A veces pensamos que para cambiar una situación difícil necesitamos hacer algo grande, pero la vida de Abigail nos enseña otra cosa: una mujer conectada con Dios puede cambiar el rumbo de una historia con sabiduría, humildad y obediencia.
Abigail no tuvo una vida fácil. Estaba rodeada de tensión, decisiones equivocadas de otros y circunstancias injustas. Sin embargo, ella no permitió que el caos a su alrededor definiera la paz dentro de ella. En lugar de reaccionar impulsivamente, buscó hacer lo correcto delante de Dios. Y eso salvó a su familia.
Qué necesario es recordar esto hoy: no todo se resuelve argumentando, defendiéndonos o queriendo tener la razón. Muchas veces Dios obra cuando decidimos responder con calma, hablar con amor y actuar con sabiduría.
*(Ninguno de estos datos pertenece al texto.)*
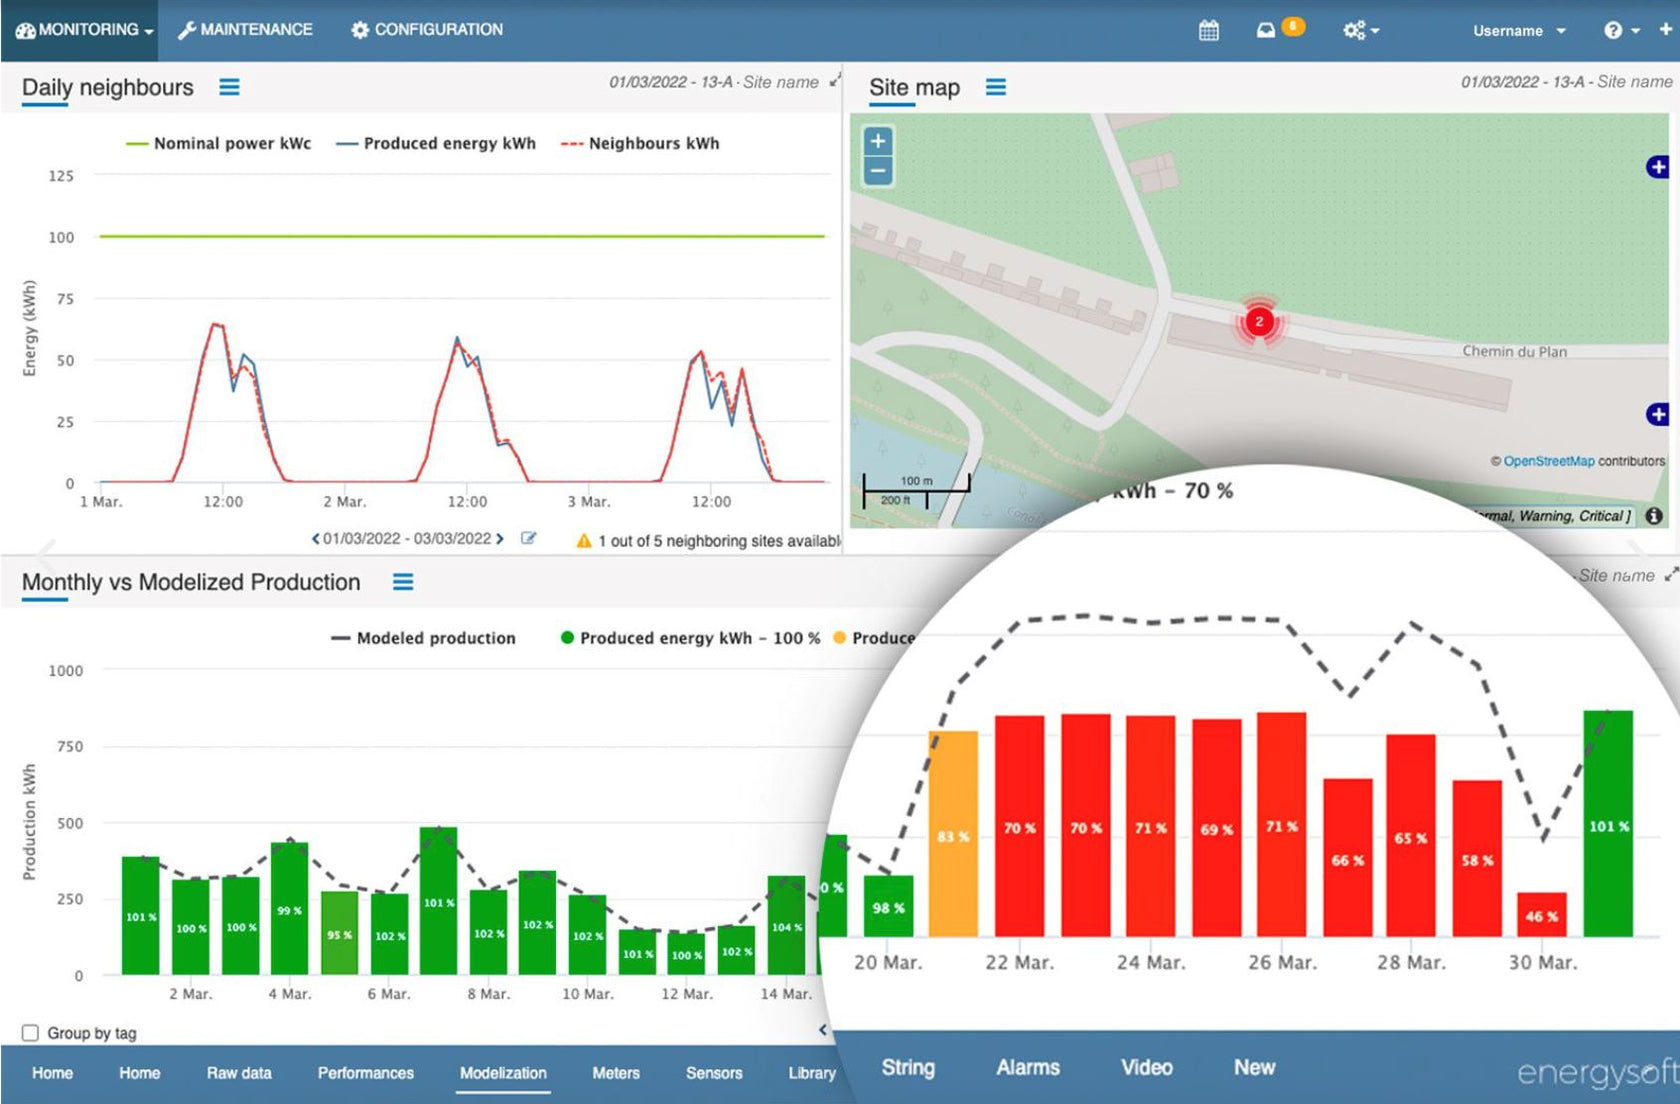Enable the Group by tag checkbox
Viewport: 1680px width, 1104px height.
[30, 1032]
Tal vez hoy estás en medio de una situación complicada en tu hogar, amistad, matrimonio o corazón y Dios te está invitando a hacer lo que hizo Abigail: caminar guiada por Su Espíritu. Porque una mujer llena de Dios no solamente cambia ambientes… también deja huellas de paz dondequiera que va.
Oremos juntas: Señor, dame un corazón como el de Abigail: sabio, humilde y valiente. Ayúdame a responder con gracia cuando enfrente conflictos. Que mis palabras traigan vida, paz y dirección. Guíame para actuar conforme a Tu corazón y no conforme a mis emociones. En el nombre de Jesús, amén.